Mit seinem Tod in Leytron und seiner Beerdigung auf unserem Friedhof sehe ich keinen Grund beleidigt zu sein, dass der „Geist dieses Fälschers» hier geboren wurde. Die Geschichte um Farinet zieht zudem viele Besucher an.

1880 war die Kantonspolizei Farinet dicht auf den Fersen. Er flüchtete in die Salentze-Schlucht. Die Gendarmen überwachten daraufhin das Gelände.  Später gab der Fluss Farinets Leiche frei.
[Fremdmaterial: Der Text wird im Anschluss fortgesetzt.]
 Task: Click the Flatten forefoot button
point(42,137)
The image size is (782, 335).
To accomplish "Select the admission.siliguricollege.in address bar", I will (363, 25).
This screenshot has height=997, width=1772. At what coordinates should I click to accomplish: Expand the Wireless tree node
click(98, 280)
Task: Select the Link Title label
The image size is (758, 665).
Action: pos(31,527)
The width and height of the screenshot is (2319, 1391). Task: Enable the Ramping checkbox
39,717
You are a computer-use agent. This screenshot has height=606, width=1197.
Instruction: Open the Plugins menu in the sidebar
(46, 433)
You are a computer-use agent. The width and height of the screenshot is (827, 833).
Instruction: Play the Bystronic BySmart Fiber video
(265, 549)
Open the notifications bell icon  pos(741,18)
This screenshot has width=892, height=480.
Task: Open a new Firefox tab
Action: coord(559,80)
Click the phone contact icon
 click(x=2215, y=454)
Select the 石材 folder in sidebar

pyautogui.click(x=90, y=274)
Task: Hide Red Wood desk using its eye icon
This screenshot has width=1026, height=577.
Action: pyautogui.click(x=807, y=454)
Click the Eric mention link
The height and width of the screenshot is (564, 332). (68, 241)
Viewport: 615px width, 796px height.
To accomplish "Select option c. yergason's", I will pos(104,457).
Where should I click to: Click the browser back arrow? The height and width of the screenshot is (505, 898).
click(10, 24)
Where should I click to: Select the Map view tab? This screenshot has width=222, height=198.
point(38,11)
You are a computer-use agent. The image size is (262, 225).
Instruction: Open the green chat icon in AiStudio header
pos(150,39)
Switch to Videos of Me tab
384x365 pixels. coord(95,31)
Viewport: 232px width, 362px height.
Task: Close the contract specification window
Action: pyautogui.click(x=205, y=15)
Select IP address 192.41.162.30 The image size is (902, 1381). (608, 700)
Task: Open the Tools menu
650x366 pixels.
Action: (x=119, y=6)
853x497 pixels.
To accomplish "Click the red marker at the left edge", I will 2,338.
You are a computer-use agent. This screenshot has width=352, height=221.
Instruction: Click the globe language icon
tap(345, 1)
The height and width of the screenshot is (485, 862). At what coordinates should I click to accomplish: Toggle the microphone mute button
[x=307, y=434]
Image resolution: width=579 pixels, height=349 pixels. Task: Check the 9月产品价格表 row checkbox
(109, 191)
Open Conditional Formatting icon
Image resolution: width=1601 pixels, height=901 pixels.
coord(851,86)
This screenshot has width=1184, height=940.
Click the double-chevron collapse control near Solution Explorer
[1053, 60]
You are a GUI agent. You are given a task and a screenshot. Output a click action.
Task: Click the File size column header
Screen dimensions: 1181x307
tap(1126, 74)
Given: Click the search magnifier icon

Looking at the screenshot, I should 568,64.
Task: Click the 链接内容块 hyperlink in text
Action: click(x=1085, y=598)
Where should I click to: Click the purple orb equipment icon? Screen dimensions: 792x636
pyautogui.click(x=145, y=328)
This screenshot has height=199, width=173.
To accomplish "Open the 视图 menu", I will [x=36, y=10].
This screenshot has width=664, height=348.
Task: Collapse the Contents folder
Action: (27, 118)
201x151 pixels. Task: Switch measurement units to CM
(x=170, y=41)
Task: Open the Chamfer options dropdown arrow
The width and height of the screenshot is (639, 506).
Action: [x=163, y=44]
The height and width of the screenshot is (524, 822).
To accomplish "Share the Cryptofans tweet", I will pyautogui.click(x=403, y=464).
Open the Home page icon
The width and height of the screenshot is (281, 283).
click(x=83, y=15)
Unter uns: Starb der Fälscher durch eine Kugel eines Gendarmen oder war es ein Unfall?

Ich bin der Meinung, dass es nicht wichtig ist, welche Version nun gilt.  In meinen Augen sind es die Handlungen des Menschen mit seinen doppelten Facetten, die den Mythos erschafft haben. Die Gerüchte über die Umstände seines Todes und der politische Diskurs im Kanton haben diesen Mythos weiter verstärkt.

Rund um Farinet empfehle ich allen Interessierten einige gut recherchierte Bücher, welche unten auflistet sind.

Ich würde mich freuen, wenn einige bei Gelegenheit den Weg nach Saillon finden würden, um das historische Dorf, welches eng mit Farinet verbunden ist, zu entdecken.

Besten Dank. Wir wünschen Ihnen alles Gute.

Literatur:

  • Walter LOERTSCHER, Die Kantonspolizei Wallis
  • Pascal REY, Farinet et le gendarme Cyrille Rey. « L’encoche » Revue der Gemeinde Montana, no. 13, p. 1 à 6, décembre 2009.
  • Danielle ALLET-ZWISSIG, L’affaire Farinet dans la presse valaisanne contemporaine, (1870-1881), 1980. I-N177-1980-001.pdf (rero.ch)
  • André DONNET, La véritable histoire de Joseph-Samuel FARINET, faux-monnayeur, Editions Payot 1980
  • André DONNET, Farinet devant la justice valaisanne (1869-1880), Bibliotheca Vallesiana, 1980, 2 Tomes.